* Pointing records for screenshots and pages:
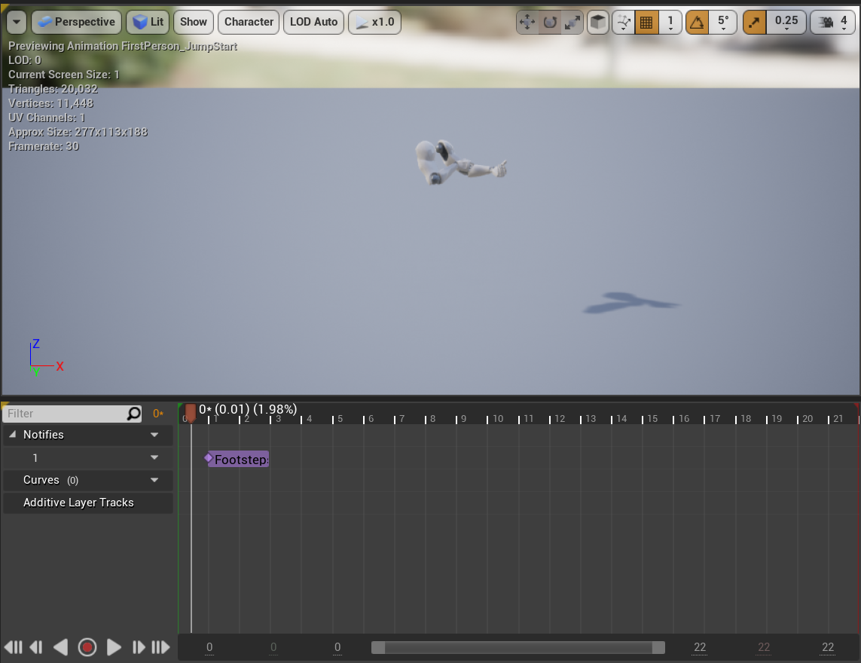Open the Show menu
The width and height of the screenshot is (861, 663).
[x=194, y=22]
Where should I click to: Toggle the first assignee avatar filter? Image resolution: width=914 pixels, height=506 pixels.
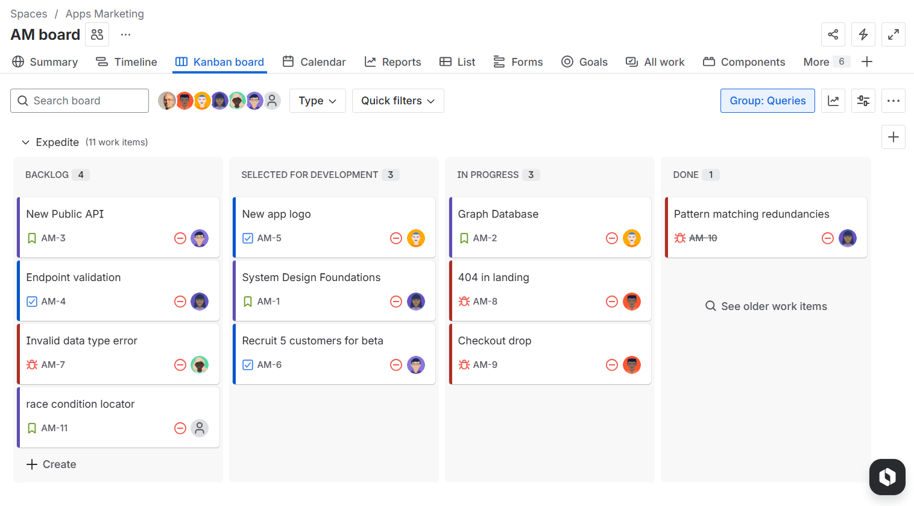pos(167,101)
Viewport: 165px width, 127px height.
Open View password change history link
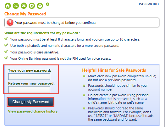click(x=33, y=111)
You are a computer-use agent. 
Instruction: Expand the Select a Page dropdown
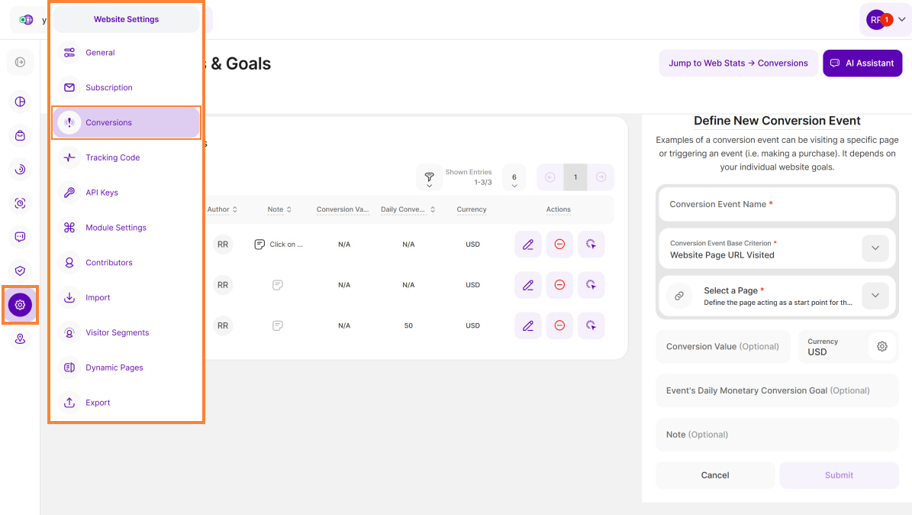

* Exercise requirements: Put every line of the listing into a numbered list, skipping blank lines and leaving the pictures out.

* Solution for this task:
1. Open the Show menu
2. The width and height of the screenshot is (861, 663).
3. [x=194, y=22]
4. Where should I click to: Toggle the first assignee avatar filter? Image resolution: width=914 pixels, height=506 pixels.
5. pos(167,101)
6. Viewport: 165px width, 127px height.
7. Open View password change history link
8. click(x=33, y=111)
9. You are a computer-use agent. 
10. Instruction: Expand the Select a Page dropdown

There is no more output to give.